Good question, Ken. You have a few options...
Using Rows won't work directly as those relationships are predicated upon you setting the IDs of all the records you're interested in into the globals in the Selector. In your case the would mean the IDs of all the unpaid invoices YTD--you'd have to find them and then get all their IDs...but if you've gone to the trouble of finding them then using Selector gets kind of redundant. =) The Selector isn't the most efficient way to do this kind of reporting. I can suggest two approaches:
SQLAt first glance, this is what SQL was made for: you want to aggregate data from a bunch of tables (invoices, clients, projects) from a context that isn't really bound to any one of them: the dashboard or Home layout. SQL lets you make these kind of queries out of context (regardless of what layout you're on) AND includes functions to sum or count the results in one step. So you could write single line of SQL that would get you the sum of the unpaid invoices YTD and could even put that *right in* an unstored calc in the Home table. (If you need help writing SQL calcs like this I strongly recommend SQLexplorer; makes this kind of thing MUCH easier:
http://www.seedcode.com/filemaker-sql-explorer/ )
But...
Since you want to write over ten of these aggregate functions, you're talking about asking FileMaker to do a lot of work.

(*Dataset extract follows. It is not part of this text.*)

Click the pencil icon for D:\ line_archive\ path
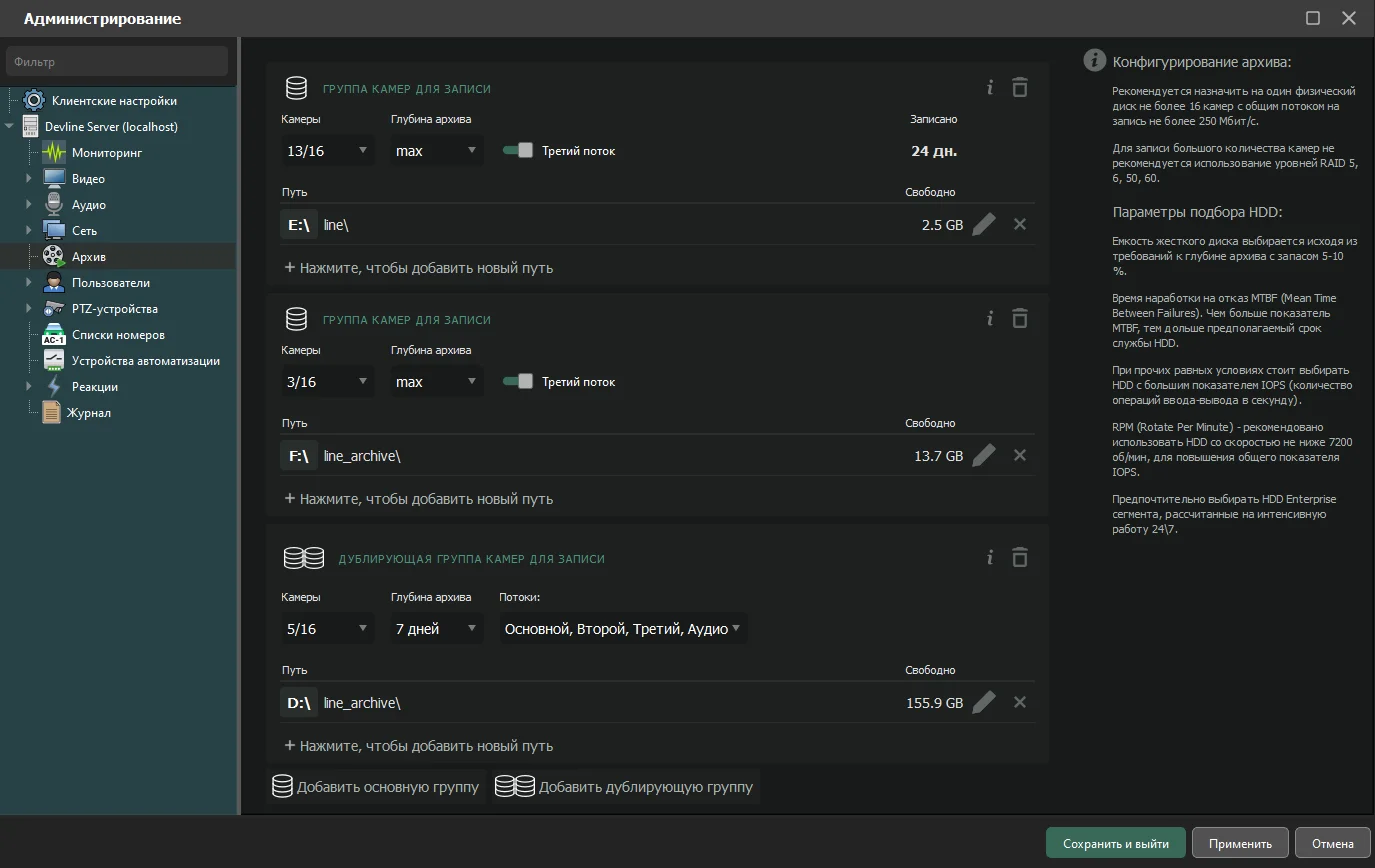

And if these are just unstirred calcs in Home then you'll do that work *every* time you arrive at the Home layout. That brings up the first suggestion I'd make: however you end up calculating these stats, have a script set them into *global fields* on demand instead of using live fields. This way you can set them when the user first opens the solution (if you want) and the values will just hang out in those globals as the user returns to home over and over, never asking your solution to do any more heavy lifting until the user runs your script to refresh the dashboard. That may not sound as fun as "live" calcs, but this is how you keep this thing from ruining the performance of your solution. =)

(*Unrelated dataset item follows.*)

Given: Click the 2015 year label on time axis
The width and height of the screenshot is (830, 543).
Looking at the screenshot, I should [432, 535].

The second suggestion I'd make is not to use SQL unless you're using FileMaker Sever. The reason is that each of these SQL calls will need to pull the whole index of each relevant table from the server to the client in order to complete the query. As you get more invoices, clients, and projects your users will really start to feel that. If you have server you can run these queries in a script using Perform Script on Server (PSOS) and then only bring the *results* back to the client across the wire. (For a great example of how PSOS can speed up this kind of thing, check this out:
http://www.seedcode.com/chasing-filemak ... rformance/ )

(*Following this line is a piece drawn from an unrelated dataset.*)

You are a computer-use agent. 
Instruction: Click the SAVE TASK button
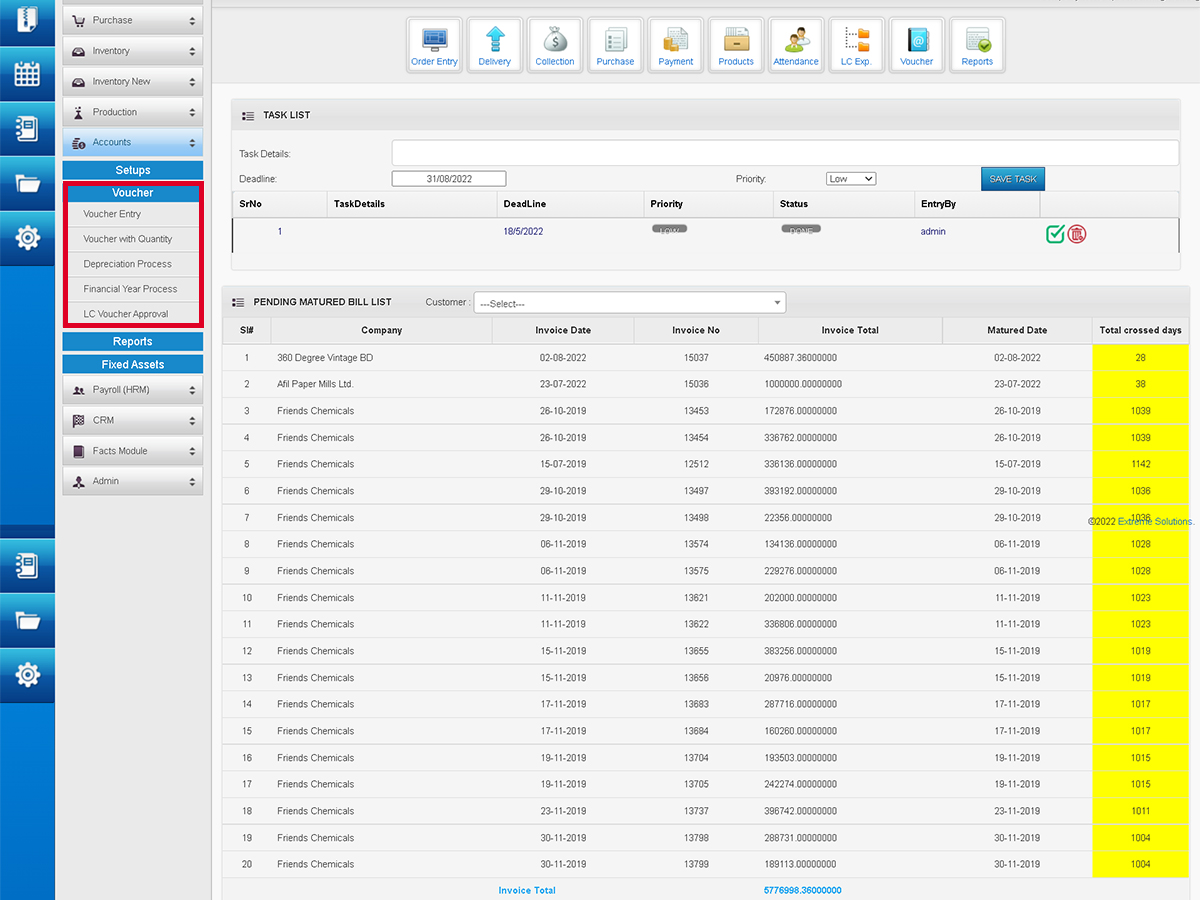point(1012,179)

Perhaps a better idea is not to use SQL at all...
RelationshipsThe other approach is to build dedicated relationships for these dashboard queries. That means you'd have a table occurrence hanging off Home called "DashboardInvoicesPaid" and this relationship would only show Paid invoices for the user selected Date Range (once you're going to the trouble of this, why not make your date ranges global fields in home so you can report these values YTD, or LastYearTD, or any other range you need?) Then you'd have a script that set your global dashboard value to the sum of those invoices, something like Sum ( DashboardInvoicesPaid::TotalGrand ), and other line in the same script would set the total number of those invoices in your dashboard to Count ( DashboardInvoicesPaid::id )
This is the same idea as I mentioned above, where you don't show live calcs but use a script to refresh the dashboard as needed.
Aside from being "simpler" (unless you're a SQL wiz), this relationship approach has one other big advantage over SQL: once you have a relationship to Paid Invoices you can use the GoToRelatedRecord script step to go see those Paid Invoices YTD. This makes it version easy to but a view button on your dashboard to jump to a found set of relevant invoices. That would be a whole separate scripts if you were doing SQL reporting AND since the script wouldn't use exactly the same code as the SQL query to find the records, you could accidentally use slightly different criteria in your aggregates as in your finds: that gets confusing very quickly.
So while relationships aren't as - as doing this with SQL, I think you get more bang for your buck. And you can still run your "refresh dashboard" script using PSOS if you want to.
Let me know if making a relationship like I described for DashboardInvoicesPaid is new to you and I'll post an example.